Please edit the records below by replacing "Toggle" with "Switch" and keeping everything else unchanged. Leave the pictures out of your answer.

>>>

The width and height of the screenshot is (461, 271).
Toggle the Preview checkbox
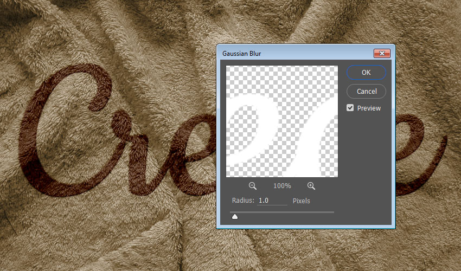[x=350, y=108]
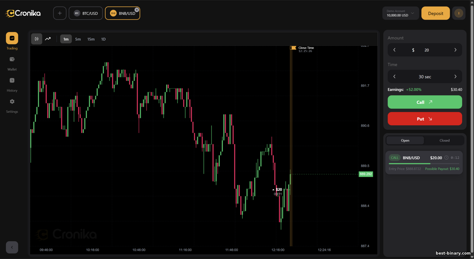Collapse the sidebar with arrow button
This screenshot has width=474, height=259.
point(12,247)
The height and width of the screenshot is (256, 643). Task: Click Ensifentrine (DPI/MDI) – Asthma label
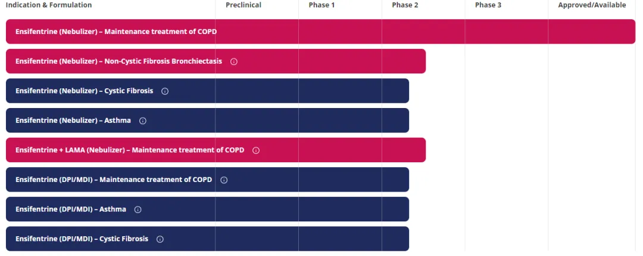tap(71, 209)
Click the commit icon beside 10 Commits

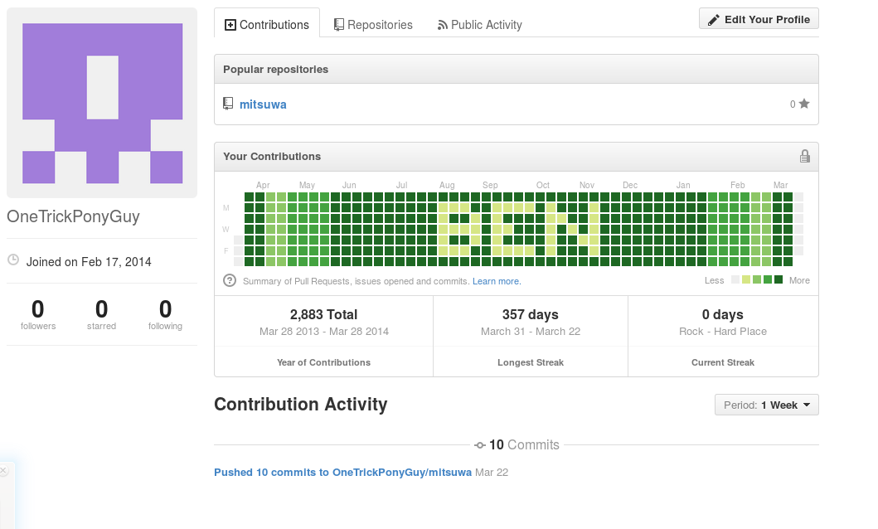coord(480,445)
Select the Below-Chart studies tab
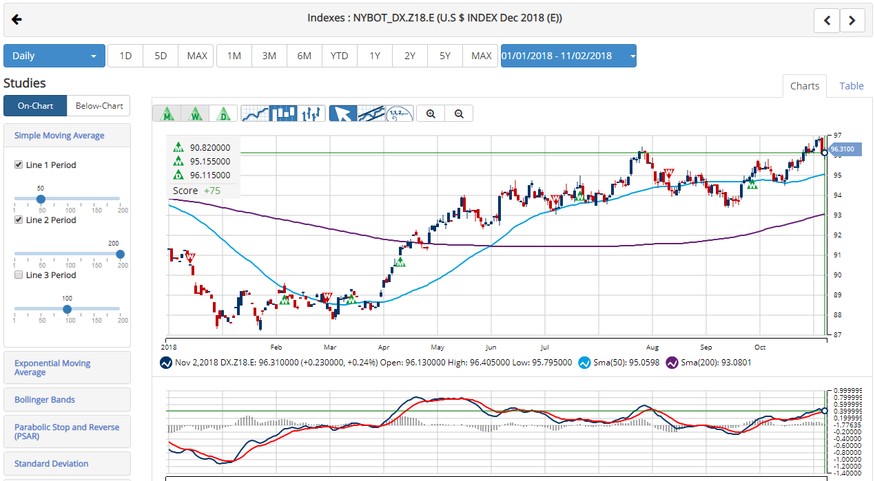 click(99, 105)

<<<

Solved problem:
The width and height of the screenshot is (461, 271).
Switch the Preview checkbox
[x=350, y=108]
Collapse the sidebar with arrow button
This screenshot has width=474, height=259.
point(12,247)
The height and width of the screenshot is (256, 643). Task: Click Ensifentrine (DPI/MDI) – Asthma label
tap(71, 209)
Click the commit icon beside 10 Commits

coord(480,445)
Select the Below-Chart studies tab
 click(99, 105)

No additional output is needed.